> Excerpt provided:
__________

The absence of Stokes always leads to a debate on the balance of the side, and at Trent Bridge the selectors decided to go with six batsmen and four seamers, with no spin option beyond skipper Joe Root. With Ollie Pope having recently picked up an injury, there was an unchanged top four of Rory Burns, Dom Sibley, Zak Crawley and Root. Haseeb Hameed didn’t get a recall to the side, but Jonny Bairstow came back at No 5. Dan Lawrence stayed at six, with Jos Buttler unsurprisingly being recalled instead of James Bracey. Among the bowlers, England’s senior pair of James Anderson and Stuart Broad led the attack, supported by Ollie Robinson, back after his suspension, and Sam Curran, whose left-arm swing provided some variation.


Meanwhile India made just one change to their batting top order from the World Test final, with K.L.Rahul coming in for Shubman Gill. He was joined by opener Rohit Sharma, Cheteshwar Pujara, Virat Kohli, Ajinkya Rahane and keeper Rishabh Pant. Ravindra Jadeja kept the all-rounder spot, meaning there was no room for Ravi Ashwin, which gives some idea of the real strength in depth among the tourists’ squad. Jasprit Bumrah and Mohammed Shami were joined by Shardul Thakur and Mohammed Siraj in the pace line-up.


Root won the toss and chose to bat, but England got off to the worst start when they lost Burns for a duck in the first over, trapped in front by a great ball from Bumrah. Sibley and Crawley ground along at two runs an over before Crawley edged to the keeper off Siraj, a decision only given on DRS, just three balls after a DRS review had been wasted by Kohli. It brought the captain to the crease at 42 for two, as yet again Root was faced with a situation that looked far from ideal. However, there were no further wickets before lunch, by which time England had moved on to 61 for two.


Sibley was out soon after lunch for 18 off 70 balls, having gone past 1000 runs in Test cricket when he was on 15. His slow scoring rate in his career (at under 35 per 100 balls) is in danger of creating pressure to rotate the scoreboard at the other end. Bairstow then joined his captain, and the two Yorkshiremen put on a valuable 72 runs for the fourth wicket before Bairstow was LBW to Shami for 29: 138 for four at the break, with the game nicely poised.

__________

> Records provided:

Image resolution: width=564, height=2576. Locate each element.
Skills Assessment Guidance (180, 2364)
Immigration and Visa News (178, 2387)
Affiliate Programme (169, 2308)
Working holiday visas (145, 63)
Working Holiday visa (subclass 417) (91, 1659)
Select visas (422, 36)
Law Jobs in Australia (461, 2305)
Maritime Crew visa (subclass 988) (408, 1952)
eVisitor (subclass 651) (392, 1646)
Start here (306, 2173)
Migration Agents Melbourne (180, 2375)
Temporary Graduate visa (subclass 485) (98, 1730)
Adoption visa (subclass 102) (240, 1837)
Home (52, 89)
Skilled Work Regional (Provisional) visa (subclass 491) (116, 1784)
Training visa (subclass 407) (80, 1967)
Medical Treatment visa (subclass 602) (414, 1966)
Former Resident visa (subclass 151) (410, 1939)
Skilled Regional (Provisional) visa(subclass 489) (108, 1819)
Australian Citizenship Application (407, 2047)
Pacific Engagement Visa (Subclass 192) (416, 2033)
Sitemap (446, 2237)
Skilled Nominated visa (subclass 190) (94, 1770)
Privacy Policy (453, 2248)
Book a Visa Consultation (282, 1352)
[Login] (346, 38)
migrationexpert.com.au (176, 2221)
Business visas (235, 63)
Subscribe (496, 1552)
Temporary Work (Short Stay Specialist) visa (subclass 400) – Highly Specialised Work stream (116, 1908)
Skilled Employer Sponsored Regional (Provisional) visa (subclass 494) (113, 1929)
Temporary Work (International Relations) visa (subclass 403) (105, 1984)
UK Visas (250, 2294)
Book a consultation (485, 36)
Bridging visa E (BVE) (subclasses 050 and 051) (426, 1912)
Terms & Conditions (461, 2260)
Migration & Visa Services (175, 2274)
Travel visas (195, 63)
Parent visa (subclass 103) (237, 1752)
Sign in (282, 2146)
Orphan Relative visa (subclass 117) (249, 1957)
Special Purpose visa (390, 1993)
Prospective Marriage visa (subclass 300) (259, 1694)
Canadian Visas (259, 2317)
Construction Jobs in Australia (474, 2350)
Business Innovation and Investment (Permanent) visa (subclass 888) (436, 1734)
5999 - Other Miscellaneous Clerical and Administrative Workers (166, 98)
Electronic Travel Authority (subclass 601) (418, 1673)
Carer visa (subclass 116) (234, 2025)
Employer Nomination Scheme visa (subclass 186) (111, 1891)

__________

> Brief: Reproduce verbatim the passage of the match report from "Sibley was out" up to and including "game nicely poised.".

> Output of the exercise:
Sibley was out soon after lunch for 18 off 70 balls, having gone past 1000 runs in Test cricket when he was on 15. His slow scoring rate in his career (at under 35 per 100 balls) is in danger of creating pressure to rotate the scoreboard at the other end. Bairstow then joined his captain, and the two Yorkshiremen put on a valuable 72 runs for the fourth wicket before Bairstow was LBW to Shami for 29: 138 for four at the break, with the game nicely poised.